Since this analysis relies on Medicare data collected by the Centers for Medicare and Medicaid Services, it reflects populations that already face elevated health risks. The map therefore does not capture every hospitalization in the country, nor does it represent mortality for much of the privately insured population. Instead, it demonstrates how patients within the Medicare system experience hospital outcomes across different communities.
The concentration of high-mortality ZIP codes in the South reflects the structural conditions that shape health long before someone is admitted to a hospital. Communities with higher poverty and under-resourced medical facilities often see patients arriving sicker and with more advanced disease. Rural hospital closures and staffing shortages can further strain the systems that remain. Transportation barriers may delay treatment. Preventive care may be inconsistent or unavailable. When these factors compound over time, the risk that a hospitalization becomes life-threatening increases.

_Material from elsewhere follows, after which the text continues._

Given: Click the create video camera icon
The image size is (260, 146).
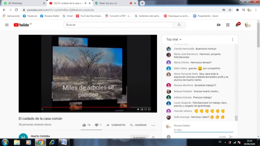Looking at the screenshot, I should pyautogui.click(x=219, y=25).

Mississippi's prominence among the highest-mortality ZIP codes illustrates how state-level policy and regional infrastructure can influence outcomes. In The Commonwealth Fund's 2025 Scorecard on State Health System Performance, Mississippi ranked last. This ranking reflects gaps in healthcare funding, insurance coverage, public health investment, and the financial stability of hospitals. Those differences translate into measurable variations in patient survival.

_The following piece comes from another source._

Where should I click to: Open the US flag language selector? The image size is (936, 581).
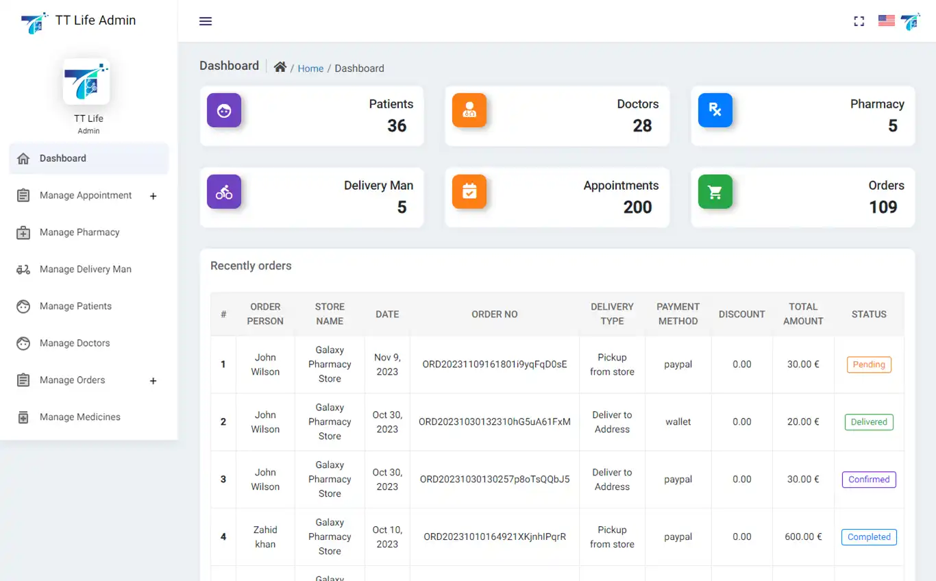tap(886, 21)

Hospital mortality, then, becomes more than a measure of what happens inside a medical facility. It reflects the cumulative impact of economic conditions, healthcare access, and public policy across a person's lifetime. Geography acts as a proxy for opportunity — or the lack of it.
This analysis should not be interpreted as ranking individual hospitals or assigning blame to providers. Medicare patients are not evenly distributed across communities, and hospitals serving older, poorer, or sicker populations often face greater challenges. Instead, the goal is to highlight where risks concentrate.
If survival after hospitalization varies so dramatically by ZIP code, even within the same federal insurance program, the drivers are likely rooted in community conditions as much as clinical care.
Hospital mortality is often described as a medical outcome. But at a national scale, it is clear that it is also a geographic one.